The way this works is, we split the dataset into K partitions, where K is some number (3, 5, 10, whatever you want).
In fold 1, we will hold out partition 1 as the test set and the other K-1 partitions will make up the training set. We will train on the training partitions, then test on the test partition, and record how many of the test records our model classified correctly.
We will then repeat, but in fold 2, we hold out partition 2 as the test set and the other K-1 partitions will make up the training set. We will again train on the training partitions, then test on the test partition, and record how many of the test records our model classified correctly.
We will repeat for K number of folds, until each partition has been held out as the test set.
It looks like this:
Once every fold is complete, we average the results from all folds to give us our final evaluation.
By doing this, we have addressed all of our issues with the holdout method above!
By systematically shifting the test set each time, we have ensured that every record has been tested on at some point. And also that every record has been trained on. (Issues #1 and #2)
By repeating the train/test process over K folds, we are essentially repeating the holdout method K number of times. So maybe fold 1 happened to have a bad train/test split - maybe a skewed data representation with too many dogs in the test set - so those results weren't great. Ok, well, let's try it again with a different test set. So we move on to fold 2. Now this train/test split might have it's own issues or coincidences going on. Ok, well, then let's try it again with yet a different test set. And we repeat K number of times, with K different test sets, so that we are not basing our evaluation all on one train/test split which could have some sort of coincidental issue going on, instead we are basing our evaluation on an average of many trials with many different train/test sets. (Issues #3 and #4)
But wait...
In each fold, we ended up with a different model. Because each fold's training set is different, then our model ends up with different weights, depending on which training records it was given. So we've trained K different models that all have different weights from each other!
Which one do we use?!
None of them!
What we did with the K-fold cross validation was to evaluate how well this is going to work for this problem.
Over K different trials, when I train a perceptron to learn rocks from mines, on average, it looks like it will correctly identify rocks and mines ~95% of the time. No matter what specifically was in the training set, or what specifically was in the testing set, because I changed that up for each trial, it looks like using this technique (perceptron) on this problem (rocks vs mines) will give me a 95% accuracy, on average.

MATERIAL SHOWN:
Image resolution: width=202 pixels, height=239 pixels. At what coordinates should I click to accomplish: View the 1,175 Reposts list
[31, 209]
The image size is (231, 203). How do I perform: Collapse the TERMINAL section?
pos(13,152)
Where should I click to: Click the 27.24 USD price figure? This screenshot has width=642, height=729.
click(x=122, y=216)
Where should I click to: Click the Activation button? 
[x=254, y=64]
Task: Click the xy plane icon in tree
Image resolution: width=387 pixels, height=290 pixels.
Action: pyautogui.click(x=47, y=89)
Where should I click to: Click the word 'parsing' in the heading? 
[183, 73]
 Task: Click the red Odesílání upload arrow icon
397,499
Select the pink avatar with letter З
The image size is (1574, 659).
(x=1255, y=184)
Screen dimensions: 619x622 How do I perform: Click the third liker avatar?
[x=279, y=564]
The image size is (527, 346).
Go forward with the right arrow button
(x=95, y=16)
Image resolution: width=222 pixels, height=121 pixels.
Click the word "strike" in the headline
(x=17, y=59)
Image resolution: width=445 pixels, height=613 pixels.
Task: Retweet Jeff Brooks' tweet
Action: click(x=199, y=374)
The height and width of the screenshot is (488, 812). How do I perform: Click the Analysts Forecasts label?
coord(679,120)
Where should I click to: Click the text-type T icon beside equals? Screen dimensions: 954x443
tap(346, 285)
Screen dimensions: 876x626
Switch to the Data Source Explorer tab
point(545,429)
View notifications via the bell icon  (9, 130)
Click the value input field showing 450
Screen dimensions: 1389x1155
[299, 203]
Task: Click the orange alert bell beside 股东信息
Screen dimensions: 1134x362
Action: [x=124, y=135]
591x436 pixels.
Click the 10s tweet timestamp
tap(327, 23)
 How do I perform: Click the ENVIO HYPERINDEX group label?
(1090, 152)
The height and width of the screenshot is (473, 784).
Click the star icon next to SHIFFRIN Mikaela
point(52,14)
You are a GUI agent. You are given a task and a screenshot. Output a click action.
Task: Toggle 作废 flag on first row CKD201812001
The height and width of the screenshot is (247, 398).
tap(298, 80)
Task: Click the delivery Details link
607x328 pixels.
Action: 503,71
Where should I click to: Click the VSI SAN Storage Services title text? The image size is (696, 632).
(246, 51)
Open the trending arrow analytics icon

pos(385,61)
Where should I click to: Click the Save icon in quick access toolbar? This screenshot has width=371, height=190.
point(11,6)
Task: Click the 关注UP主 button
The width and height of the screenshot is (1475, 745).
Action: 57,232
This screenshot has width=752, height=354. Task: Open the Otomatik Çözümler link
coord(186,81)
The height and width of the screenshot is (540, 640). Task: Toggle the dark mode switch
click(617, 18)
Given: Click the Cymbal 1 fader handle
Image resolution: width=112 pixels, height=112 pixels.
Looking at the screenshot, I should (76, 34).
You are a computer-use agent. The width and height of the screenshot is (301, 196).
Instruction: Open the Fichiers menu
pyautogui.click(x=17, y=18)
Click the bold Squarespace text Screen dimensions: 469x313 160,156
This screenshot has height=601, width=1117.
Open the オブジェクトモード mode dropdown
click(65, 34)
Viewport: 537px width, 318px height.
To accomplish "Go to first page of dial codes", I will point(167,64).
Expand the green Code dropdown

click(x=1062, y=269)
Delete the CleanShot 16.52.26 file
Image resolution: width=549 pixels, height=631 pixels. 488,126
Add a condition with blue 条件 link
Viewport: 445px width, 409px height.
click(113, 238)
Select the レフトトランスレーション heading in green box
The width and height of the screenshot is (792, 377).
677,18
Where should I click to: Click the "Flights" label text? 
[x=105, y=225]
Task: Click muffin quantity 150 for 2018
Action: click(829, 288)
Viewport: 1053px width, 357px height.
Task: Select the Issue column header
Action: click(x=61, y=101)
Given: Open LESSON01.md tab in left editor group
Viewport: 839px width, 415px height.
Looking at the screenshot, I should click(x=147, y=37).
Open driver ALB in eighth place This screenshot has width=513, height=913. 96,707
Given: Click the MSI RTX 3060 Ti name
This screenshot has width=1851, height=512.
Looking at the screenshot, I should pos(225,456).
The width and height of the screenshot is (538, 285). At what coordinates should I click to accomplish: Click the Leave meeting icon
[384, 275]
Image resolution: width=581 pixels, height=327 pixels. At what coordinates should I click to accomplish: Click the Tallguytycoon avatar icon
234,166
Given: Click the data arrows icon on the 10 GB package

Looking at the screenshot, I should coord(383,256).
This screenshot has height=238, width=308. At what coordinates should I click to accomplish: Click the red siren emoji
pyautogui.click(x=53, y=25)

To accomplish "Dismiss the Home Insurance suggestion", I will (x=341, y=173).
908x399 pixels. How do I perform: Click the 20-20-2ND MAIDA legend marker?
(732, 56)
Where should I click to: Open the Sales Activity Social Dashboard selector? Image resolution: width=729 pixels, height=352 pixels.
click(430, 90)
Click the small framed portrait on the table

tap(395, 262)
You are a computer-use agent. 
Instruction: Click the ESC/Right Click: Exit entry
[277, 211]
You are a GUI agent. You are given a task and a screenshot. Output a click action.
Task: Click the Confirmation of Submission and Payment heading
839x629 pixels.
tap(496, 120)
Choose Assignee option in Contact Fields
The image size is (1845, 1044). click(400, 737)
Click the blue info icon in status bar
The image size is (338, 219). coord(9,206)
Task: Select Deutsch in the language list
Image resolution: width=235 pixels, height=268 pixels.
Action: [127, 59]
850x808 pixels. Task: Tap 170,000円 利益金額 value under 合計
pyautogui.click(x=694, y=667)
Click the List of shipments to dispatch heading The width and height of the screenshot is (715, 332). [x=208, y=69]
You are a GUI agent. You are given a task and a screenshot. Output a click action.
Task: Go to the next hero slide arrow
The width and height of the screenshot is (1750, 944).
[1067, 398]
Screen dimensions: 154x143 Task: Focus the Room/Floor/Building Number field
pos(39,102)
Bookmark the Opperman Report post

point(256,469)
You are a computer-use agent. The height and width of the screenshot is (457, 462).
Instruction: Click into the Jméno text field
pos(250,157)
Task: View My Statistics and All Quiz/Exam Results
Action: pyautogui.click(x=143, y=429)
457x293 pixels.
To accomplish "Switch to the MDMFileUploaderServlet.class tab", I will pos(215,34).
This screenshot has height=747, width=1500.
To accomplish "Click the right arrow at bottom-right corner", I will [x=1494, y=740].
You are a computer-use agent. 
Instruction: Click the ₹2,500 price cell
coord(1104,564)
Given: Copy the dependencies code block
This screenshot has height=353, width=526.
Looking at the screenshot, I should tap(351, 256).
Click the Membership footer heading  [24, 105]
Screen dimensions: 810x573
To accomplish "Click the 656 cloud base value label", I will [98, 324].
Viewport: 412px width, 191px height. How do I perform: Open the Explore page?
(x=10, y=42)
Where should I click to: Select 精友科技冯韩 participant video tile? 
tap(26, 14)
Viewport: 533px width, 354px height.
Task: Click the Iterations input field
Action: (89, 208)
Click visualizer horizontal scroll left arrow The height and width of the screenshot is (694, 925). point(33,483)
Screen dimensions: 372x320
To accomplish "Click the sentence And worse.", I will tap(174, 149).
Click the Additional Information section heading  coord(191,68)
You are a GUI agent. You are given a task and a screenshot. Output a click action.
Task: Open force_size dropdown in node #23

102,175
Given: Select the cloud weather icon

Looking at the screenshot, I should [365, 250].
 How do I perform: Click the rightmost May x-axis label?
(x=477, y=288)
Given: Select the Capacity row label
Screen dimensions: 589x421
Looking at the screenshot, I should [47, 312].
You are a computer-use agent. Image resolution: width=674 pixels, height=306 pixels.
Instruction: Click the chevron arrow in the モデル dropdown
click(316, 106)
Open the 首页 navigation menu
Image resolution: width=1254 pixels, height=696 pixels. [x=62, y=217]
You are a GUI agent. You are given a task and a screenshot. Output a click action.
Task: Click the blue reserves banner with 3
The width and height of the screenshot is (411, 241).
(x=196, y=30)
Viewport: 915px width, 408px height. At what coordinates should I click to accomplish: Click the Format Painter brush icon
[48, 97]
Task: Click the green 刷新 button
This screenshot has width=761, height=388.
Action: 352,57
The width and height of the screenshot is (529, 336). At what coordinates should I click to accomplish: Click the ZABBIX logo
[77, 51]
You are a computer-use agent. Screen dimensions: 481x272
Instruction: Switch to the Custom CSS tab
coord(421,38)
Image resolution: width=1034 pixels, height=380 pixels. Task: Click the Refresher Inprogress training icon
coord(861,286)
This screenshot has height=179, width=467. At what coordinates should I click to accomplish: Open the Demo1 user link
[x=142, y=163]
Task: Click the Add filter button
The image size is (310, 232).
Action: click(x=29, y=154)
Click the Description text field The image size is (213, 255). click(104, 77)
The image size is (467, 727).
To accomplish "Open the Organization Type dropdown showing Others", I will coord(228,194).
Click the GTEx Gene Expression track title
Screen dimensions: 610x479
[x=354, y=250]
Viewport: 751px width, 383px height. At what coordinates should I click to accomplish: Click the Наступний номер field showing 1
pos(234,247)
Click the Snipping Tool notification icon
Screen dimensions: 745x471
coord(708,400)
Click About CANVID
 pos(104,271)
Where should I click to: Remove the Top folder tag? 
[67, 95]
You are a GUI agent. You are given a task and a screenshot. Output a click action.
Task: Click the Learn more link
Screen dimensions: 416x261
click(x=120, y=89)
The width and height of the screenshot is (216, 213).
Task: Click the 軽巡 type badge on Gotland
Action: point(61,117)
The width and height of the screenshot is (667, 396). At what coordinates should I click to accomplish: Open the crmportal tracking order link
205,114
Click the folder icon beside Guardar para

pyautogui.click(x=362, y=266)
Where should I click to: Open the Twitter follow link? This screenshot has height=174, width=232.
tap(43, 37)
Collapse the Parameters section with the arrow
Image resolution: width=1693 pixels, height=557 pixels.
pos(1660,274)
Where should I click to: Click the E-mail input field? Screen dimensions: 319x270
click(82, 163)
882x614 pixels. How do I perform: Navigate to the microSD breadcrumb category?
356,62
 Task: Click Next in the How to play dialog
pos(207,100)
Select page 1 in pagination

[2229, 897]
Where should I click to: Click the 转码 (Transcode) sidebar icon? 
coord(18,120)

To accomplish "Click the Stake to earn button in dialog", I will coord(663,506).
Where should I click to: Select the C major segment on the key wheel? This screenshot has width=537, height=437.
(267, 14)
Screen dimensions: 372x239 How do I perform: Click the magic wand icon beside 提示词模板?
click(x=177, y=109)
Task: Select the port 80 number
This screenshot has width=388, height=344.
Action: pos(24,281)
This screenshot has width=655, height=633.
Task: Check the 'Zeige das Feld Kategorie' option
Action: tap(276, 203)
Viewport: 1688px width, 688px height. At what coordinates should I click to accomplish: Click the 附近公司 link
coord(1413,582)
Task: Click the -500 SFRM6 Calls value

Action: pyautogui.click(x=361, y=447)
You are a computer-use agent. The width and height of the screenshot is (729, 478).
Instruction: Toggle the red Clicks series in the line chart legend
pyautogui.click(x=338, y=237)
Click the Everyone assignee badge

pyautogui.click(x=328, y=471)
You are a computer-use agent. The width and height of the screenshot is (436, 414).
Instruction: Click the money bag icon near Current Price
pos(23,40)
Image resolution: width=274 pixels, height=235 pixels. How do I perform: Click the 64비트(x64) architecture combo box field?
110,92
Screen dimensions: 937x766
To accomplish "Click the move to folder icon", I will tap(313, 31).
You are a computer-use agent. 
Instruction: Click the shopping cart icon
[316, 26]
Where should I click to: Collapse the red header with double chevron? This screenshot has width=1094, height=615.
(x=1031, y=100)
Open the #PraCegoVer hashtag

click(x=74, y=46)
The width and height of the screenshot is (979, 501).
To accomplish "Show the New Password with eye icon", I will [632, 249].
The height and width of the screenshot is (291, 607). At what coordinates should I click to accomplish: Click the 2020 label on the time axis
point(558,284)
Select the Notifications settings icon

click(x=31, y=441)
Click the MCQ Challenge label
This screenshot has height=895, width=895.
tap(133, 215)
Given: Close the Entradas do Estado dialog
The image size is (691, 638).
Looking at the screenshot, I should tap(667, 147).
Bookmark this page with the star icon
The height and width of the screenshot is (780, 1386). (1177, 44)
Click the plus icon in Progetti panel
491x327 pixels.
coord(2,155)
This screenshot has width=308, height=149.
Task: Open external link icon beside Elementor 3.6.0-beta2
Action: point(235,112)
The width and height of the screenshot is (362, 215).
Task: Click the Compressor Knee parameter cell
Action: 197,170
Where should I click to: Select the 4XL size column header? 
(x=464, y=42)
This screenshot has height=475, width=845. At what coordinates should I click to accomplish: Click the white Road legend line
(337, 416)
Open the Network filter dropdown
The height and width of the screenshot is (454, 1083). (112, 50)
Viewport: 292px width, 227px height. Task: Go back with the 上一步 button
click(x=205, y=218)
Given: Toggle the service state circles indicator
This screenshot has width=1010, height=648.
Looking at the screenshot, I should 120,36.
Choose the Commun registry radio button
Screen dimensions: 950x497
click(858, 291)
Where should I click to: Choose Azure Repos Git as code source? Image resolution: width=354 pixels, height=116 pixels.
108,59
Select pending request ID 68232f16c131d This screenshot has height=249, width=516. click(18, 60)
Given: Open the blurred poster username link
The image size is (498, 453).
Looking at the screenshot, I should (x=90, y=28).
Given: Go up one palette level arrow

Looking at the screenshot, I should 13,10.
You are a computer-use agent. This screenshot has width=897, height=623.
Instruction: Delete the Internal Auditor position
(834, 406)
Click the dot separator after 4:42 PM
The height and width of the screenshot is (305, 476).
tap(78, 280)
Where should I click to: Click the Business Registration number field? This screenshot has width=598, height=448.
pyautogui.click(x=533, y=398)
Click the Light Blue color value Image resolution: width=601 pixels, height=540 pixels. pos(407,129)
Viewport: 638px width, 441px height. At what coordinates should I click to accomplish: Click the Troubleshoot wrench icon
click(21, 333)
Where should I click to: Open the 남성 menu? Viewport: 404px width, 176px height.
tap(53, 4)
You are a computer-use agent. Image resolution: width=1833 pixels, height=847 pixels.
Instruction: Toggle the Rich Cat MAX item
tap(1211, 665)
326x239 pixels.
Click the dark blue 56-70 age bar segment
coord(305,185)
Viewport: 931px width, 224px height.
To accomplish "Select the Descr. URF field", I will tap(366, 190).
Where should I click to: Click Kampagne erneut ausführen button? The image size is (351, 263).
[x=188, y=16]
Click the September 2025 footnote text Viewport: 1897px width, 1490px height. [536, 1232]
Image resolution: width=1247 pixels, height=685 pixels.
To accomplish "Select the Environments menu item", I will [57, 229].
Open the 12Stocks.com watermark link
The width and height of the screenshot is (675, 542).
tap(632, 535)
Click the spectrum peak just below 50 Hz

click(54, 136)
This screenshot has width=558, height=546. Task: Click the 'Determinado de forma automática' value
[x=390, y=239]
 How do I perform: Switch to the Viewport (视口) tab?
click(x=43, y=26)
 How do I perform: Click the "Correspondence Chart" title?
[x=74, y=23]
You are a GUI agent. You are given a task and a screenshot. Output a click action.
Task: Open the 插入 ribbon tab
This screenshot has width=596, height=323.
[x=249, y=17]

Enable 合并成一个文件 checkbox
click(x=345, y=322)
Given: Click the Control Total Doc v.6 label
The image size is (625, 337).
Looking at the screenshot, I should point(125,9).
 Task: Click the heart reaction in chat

PROBLEM TO SOLVE:
Continue the passage on K-fold cross validation from its last sentence.

RESPONSE FOR THIS EXERCISE:
Now that we have evaluated or validated the process - we have shown that this is going to work - then we can make the final model.
To make the final model, we run the training one final time, using the entire dataset to train on. We do not need to hold out a test set because we already tested, via cross validation. We proved this was going to work well, over numerous trials. So now let's do it, and let's train it on everything we've got. And this is the model that will be used in real life.
Implement K-fold cross validation to properly evaluate your perceptron on unseen data. We will do this for the binary perceptron (with the sonar dataset).
In the file perceptron_binary.py, add another function called cross_validate with the following function header:
def cross_validate(dataset, n_folds, n_epoch):
In this function, you should split the dataset into K partitions (K = n_folds). Then for each fold, train a perceptron classifier on the training partitions and test it on the test partition. Hold on to how many of the test records it got correct. Then repeat for all K folds.
This function should display the accuracy for each of the individual folds, and then the average of those accuracies. For example, with a 5-fold cross validation, it could look like this:
Folds: [87.8, 70.7, 78.0, 68.2, 68.2]
Mean Accuracy: 74.63%
In run_perceptron_binary.py, comment out the last line of the file, train(dataset, n_epoch), and instead call cross_validate(dataset, n_folds, n_epoch). You can set n_folds to 5, or whatever you want.